1.9 KiB
1.9 KiB
Example: AI Model Evaluation Blog Post Review
Context
Blog post titled "6款AI模型iOS开发能力深度评测" based on @solidus's evaluation data.
First Review (6.5/10) — Key Issues Found
Critical Factual Errors
- Opus scoring misleading: 95/100 based on only 8 core practical questions, while other models scored on 84 questions. Placed in same table without caveat.
- "Two evaluation systems" described as three: Title said "两套" but listed three.

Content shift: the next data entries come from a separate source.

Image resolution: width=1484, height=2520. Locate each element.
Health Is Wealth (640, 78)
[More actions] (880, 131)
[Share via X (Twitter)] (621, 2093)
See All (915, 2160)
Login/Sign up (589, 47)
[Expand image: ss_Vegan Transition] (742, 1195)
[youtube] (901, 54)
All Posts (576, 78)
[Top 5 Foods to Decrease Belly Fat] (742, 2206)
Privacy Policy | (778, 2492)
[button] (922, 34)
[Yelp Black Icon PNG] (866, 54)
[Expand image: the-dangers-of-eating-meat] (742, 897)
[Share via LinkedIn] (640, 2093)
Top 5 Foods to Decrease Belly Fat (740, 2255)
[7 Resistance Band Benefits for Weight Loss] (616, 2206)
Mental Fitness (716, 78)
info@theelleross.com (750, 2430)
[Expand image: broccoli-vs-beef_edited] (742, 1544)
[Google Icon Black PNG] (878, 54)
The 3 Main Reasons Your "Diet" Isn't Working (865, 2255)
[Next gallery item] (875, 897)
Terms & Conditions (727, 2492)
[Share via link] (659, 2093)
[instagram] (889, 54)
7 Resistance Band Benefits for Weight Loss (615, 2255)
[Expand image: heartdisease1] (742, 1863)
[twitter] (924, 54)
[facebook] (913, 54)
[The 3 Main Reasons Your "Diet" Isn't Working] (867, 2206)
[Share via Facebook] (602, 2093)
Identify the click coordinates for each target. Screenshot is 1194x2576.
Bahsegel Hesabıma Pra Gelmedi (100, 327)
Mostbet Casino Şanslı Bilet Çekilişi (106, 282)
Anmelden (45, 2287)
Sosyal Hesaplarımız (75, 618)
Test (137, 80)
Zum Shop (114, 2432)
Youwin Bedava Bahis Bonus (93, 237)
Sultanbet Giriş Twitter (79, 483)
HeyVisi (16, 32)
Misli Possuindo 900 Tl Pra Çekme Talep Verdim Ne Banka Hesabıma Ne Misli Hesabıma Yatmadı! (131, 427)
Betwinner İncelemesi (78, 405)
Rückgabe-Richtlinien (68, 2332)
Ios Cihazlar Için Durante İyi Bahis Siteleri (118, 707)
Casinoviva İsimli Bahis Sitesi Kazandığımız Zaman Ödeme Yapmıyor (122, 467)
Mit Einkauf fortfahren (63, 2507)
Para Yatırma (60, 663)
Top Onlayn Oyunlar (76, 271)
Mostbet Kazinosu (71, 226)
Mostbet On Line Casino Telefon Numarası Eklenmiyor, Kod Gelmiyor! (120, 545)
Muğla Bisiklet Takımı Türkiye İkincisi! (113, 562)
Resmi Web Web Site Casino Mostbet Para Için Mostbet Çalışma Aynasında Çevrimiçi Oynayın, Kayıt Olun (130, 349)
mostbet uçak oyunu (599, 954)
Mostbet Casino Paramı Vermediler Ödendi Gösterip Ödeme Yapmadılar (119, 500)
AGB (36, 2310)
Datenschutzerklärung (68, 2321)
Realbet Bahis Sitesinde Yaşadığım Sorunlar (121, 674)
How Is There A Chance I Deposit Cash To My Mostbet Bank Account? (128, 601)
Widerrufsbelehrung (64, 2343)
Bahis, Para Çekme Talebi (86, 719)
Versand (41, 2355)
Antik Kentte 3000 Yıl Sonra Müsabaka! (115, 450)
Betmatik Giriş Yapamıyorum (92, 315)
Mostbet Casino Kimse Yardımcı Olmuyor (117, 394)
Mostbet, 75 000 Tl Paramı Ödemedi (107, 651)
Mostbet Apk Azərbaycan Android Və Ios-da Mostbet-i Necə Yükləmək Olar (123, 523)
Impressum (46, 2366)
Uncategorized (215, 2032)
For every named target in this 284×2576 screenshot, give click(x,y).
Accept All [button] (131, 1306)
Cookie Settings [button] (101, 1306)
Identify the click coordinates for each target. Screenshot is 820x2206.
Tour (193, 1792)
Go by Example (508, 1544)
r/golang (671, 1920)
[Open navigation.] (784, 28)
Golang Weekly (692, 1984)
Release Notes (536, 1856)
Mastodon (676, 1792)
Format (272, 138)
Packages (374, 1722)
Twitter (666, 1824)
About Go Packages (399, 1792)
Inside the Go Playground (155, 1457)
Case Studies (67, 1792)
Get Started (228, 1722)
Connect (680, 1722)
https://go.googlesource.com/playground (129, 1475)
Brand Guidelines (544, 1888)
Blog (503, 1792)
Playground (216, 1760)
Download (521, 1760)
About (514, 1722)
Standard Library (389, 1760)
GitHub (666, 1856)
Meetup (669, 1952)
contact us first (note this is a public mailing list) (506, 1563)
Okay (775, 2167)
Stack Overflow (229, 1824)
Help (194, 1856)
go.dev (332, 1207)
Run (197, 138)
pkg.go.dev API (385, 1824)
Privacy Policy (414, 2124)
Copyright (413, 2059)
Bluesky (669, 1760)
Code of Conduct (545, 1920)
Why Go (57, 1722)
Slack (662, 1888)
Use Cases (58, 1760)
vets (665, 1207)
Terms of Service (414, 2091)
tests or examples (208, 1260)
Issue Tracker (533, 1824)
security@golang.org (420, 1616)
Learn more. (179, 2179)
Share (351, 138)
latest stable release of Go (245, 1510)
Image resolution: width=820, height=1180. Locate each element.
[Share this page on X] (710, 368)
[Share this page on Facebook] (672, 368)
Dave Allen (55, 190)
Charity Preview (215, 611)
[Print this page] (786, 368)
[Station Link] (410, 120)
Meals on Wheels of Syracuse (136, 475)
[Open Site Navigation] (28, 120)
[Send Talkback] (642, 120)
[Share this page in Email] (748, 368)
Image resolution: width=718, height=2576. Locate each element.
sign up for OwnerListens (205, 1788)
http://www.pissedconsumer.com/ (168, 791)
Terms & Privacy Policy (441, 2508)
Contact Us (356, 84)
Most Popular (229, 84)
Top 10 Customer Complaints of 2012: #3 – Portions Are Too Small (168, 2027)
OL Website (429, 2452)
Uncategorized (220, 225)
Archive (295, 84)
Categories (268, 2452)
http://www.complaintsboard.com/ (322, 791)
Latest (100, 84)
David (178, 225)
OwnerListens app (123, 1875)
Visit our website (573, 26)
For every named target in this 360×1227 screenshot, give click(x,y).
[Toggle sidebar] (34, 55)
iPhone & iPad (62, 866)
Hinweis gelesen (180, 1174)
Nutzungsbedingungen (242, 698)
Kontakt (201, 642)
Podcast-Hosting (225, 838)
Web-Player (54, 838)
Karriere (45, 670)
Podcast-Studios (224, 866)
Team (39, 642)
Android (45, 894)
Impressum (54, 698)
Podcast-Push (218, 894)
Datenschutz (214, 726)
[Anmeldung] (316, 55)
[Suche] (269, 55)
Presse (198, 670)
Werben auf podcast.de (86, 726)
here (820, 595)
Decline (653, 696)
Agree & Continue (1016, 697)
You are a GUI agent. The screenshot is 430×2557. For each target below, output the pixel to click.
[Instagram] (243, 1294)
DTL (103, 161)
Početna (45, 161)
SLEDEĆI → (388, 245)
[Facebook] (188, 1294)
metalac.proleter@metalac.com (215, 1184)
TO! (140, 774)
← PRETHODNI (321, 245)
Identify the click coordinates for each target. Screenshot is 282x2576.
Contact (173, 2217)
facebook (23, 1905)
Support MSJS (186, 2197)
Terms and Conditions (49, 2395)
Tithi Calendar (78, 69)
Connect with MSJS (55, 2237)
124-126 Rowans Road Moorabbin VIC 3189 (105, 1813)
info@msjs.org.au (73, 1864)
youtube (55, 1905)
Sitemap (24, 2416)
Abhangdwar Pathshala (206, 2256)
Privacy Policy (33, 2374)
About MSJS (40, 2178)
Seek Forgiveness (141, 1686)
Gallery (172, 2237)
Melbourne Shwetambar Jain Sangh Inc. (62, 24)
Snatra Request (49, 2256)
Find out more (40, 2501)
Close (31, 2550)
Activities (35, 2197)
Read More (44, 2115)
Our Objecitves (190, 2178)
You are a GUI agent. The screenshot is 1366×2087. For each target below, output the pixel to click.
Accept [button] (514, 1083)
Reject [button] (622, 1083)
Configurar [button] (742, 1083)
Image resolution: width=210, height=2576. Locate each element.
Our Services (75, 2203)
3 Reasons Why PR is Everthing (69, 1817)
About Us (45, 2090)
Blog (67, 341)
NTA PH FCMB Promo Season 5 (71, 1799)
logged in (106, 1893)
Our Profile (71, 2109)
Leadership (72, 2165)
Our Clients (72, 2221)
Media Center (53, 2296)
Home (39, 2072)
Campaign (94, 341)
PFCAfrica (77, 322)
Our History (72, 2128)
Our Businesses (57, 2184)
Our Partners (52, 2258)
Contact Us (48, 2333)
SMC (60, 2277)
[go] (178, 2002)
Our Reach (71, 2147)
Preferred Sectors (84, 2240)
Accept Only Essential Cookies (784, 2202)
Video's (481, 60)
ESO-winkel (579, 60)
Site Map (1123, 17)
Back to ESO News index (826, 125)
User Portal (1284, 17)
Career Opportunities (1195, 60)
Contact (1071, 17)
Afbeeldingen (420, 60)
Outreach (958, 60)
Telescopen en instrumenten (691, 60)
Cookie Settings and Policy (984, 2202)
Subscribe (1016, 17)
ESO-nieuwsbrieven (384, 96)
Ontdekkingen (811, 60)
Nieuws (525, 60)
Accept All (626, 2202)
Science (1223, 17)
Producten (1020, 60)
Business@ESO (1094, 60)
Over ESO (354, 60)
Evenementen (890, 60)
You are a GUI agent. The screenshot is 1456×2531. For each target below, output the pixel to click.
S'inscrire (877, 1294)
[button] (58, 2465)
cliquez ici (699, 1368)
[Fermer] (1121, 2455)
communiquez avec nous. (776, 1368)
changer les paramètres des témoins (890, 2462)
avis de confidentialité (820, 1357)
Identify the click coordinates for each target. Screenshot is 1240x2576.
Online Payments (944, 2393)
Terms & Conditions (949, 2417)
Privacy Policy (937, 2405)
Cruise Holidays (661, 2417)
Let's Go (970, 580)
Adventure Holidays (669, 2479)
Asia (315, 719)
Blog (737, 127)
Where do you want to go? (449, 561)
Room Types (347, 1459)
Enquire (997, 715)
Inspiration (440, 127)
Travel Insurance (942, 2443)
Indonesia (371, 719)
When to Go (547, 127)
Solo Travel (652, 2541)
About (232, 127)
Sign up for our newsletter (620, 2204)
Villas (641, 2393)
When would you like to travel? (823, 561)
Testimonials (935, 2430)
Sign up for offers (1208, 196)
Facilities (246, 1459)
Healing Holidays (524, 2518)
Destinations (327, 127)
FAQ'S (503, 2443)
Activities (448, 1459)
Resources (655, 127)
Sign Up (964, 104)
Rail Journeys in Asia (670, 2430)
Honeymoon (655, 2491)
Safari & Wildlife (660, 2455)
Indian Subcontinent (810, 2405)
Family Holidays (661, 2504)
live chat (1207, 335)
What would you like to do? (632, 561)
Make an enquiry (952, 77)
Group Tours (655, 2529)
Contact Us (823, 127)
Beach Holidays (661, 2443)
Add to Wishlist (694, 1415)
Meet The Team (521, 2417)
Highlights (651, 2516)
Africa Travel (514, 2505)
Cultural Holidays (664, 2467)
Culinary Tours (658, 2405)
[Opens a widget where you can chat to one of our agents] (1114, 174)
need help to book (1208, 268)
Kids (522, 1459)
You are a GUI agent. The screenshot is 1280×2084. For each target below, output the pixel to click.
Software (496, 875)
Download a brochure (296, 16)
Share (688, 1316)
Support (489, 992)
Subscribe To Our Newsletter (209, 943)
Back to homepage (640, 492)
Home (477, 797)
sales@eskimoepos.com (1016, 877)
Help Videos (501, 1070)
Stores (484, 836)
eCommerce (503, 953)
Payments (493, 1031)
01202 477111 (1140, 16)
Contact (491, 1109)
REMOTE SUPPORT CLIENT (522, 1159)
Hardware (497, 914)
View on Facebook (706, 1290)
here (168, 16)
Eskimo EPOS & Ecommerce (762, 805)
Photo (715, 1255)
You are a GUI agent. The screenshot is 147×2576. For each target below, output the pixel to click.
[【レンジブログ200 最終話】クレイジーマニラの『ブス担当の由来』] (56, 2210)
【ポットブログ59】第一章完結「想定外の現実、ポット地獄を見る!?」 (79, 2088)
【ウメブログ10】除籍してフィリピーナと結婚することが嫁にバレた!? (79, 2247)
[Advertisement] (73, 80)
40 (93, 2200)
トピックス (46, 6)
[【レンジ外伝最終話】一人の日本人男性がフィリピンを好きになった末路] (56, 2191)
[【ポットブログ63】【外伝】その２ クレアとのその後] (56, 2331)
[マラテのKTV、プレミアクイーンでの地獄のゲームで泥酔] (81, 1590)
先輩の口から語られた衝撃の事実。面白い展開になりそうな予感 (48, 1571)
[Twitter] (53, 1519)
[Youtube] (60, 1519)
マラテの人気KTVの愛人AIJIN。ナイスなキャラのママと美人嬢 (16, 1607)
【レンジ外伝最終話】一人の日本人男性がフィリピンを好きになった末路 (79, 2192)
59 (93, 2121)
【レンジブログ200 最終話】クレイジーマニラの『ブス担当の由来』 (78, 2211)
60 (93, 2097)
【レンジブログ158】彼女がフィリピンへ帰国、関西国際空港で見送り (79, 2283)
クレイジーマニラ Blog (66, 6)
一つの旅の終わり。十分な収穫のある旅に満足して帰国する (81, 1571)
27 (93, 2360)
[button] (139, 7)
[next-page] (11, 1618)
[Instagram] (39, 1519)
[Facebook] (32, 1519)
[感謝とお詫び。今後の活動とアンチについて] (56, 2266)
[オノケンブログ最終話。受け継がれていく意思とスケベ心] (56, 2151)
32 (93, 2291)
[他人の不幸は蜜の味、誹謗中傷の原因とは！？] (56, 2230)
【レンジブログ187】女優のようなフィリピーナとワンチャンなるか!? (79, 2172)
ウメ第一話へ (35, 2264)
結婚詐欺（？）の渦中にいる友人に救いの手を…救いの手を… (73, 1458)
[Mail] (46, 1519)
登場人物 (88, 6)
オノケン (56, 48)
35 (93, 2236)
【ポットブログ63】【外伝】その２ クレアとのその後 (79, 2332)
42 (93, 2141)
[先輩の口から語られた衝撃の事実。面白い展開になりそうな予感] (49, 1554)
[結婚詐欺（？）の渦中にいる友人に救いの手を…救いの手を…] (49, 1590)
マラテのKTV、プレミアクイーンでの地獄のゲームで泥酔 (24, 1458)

- GLM highest main score but ranked 3rd: No explanation of why (XII pressure test only 79 vs Sonnet 87).
Fairness Issues
- Double standard on API fabrication: MiMo's fabricated
sendingsyntax got bold + "最危险的失败模式", while Sonnet's fabricated iOS API got only "翻车" (casual). Fix: equal treatment. - Selective month-end drift comparison: Only showed Opus (best) vs Kimi (worst), ignoring DeepSeek/GLM also solved it correctly.
Depth Issues
- 5 "deep analysis" questions were just rephrased from the source report's summary section.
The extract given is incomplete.